From ce0b067f9dddb8d3ac383e16eaea88672f2ce447 Mon Sep 17 00:00:00 2001
From: Stella Laurenzo <stellaraccident@gmail.com>
Date: Sat, 20 Apr 2024 20:03:40 -0700
Subject: [PATCH] Tweaks

---
 docs/programming_guide.md | 33 +++++++++++++++++----------------
 1 file changed, 17 insertions(+), 16 deletions(-)

diff --git a/docs/programming_guide.md b/docs/programming_guide.md
index d9e3678f5..fa2d73a58 100644
--- a/docs/programming_guide.md
+++ b/docs/programming_guide.md
@@ -49,23 +49,24 @@ usage in a few key ways:
   Each `InferenceTensor` can be manifested as a specific type of physical
   representation:
 
-  a. `PrimitiveInferenceTensor`: Simply backed by a PyTorch tensor (typically
-     from a memory mapped array in a `Dataset` on storage but can be arbitrary).
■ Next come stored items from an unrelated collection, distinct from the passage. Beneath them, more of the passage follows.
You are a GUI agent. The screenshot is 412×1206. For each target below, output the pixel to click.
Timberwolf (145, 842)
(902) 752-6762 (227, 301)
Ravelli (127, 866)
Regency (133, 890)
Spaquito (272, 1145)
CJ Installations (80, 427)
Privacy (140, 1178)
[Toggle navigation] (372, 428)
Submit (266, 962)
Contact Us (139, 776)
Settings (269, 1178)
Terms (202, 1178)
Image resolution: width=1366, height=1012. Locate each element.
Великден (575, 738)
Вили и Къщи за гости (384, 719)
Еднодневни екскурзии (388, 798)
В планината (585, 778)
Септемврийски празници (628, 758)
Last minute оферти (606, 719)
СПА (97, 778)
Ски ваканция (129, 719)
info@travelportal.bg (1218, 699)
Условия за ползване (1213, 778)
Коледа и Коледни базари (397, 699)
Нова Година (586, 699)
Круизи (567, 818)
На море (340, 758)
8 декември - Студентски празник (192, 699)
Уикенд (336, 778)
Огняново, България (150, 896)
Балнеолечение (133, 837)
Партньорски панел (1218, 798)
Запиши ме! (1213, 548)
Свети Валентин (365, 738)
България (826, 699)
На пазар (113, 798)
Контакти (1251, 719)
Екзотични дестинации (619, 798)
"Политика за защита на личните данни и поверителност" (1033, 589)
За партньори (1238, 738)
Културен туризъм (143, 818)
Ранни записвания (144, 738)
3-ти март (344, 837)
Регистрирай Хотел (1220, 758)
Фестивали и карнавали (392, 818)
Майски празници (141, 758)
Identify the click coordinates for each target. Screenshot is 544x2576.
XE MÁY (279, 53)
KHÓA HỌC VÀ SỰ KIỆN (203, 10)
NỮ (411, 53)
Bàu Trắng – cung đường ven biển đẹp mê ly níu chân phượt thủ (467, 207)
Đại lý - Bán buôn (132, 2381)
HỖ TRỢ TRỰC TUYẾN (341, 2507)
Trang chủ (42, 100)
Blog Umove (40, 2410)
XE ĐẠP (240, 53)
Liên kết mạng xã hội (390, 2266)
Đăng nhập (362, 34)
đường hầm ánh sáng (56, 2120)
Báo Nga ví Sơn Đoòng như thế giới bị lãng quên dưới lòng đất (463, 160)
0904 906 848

-  b. Packed `QuantizedTensor`: These tensors are backed by a single at-rest
-     PyTorch tensor with a specific manner of packing scheme, logically
-     represented by a `Layout`. In practice, each GGUF quantization scheme has
-     a distinct type of packed `QuantizedTensor` implementation. It is an
-     open world, and arbitrary implementations are easily created.
-  c. Planar `QuantizedTensor`: These tensors are backed by an arbitrary
-     dictionary of tensors (i.e. "planes"), logically represented by a `Layout`.
-     Typically, packed `QuantizedTensors` can be converted to planar form.
-     As a tensor compiler, IREE operates best on the planar form for generic
-     kernels, since it is easiest for it to process directly and repack into
-     more architecture specific forms.
+a. `PrimitiveInferenceTensor`: Simply backed by a PyTorch tensor (typically
+    from a memory mapped array in a `Dataset` on storage but can be arbitrary).
+b. Packed `QuantizedTensor`: These tensors are backed by a single at-rest
+    PyTorch tensor with a specific manner of packing scheme, logically
+    represented by a `Layout`. In practice, each GGUF quantization scheme has
+    a distinct type of packed `QuantizedTensor` implementation. It is an
+    open world, and arbitrary implementations are easily created.
+c. Planar `QuantizedTensor`: These tensors are backed by an arbitrary
+    dictionary of tensors (i.e. "planes"), logically represented by a `Layout`.
+    Typically, packed `QuantizedTensors` can be converted to planar form.
+    As a tensor compiler, IREE operates best on the planar form for generic
+    kernels, since it is easiest for it to process directly and repack into
+    more architecture specific forms.
 
 * A `Layout` operates on a planar arrangement, providing the reference math
   to quantize/dequantize, specifically preserving any latent block structure
-  to the underlying data.
+  to the underlying data. Custom kernels are typically keyed on the `Layout`
+  type for specialization.
 * `InferenceOps` are defined for all "hero ops" of modern ML models. These ops
   take as arguments combinations of plain PyTorch tensors and
   `InferenceTensors`. They are pluggable and have a dispatch mechanism for
@@ -118,7 +119,7 @@ use of various key features:
   increasing amounts of mutable state in the form of caches and other
   constructs. Unlike in many prior ML workloads, cache management for modern
   genai can only be done efficiently with in-place and/or indirection at
-  scale. Dynamo and IREE's implementation preserve mutability through to the
+  scale. Dynamo and IREE's implementation preserves mutability through to the
   compiler stack and runtime which lets us express these kinds of dataflows
   naturally.
 * Custom Ops and Fusion: Efficient inference requires specialization of
@@ -128,7 +129,7 @@ use of various key features:
   cheap to specialize such things versus relying on the compiler to get
   everything right from a high level compute graph. In practice, this means that
   we write custom ops for a lot of things, and we have invested in approaches
-  that make this cheap and scalable. In many cases, out custom ops are simply
+  that make this cheap and scalable. In many cases, our custom ops are simply
   bypassing layers of the framework and targeting lower level forms of the
   compiler directly, where there is no ambiguity as to the structure. In other
   cases, we write the implementations in a low-level Pythonic kernel language.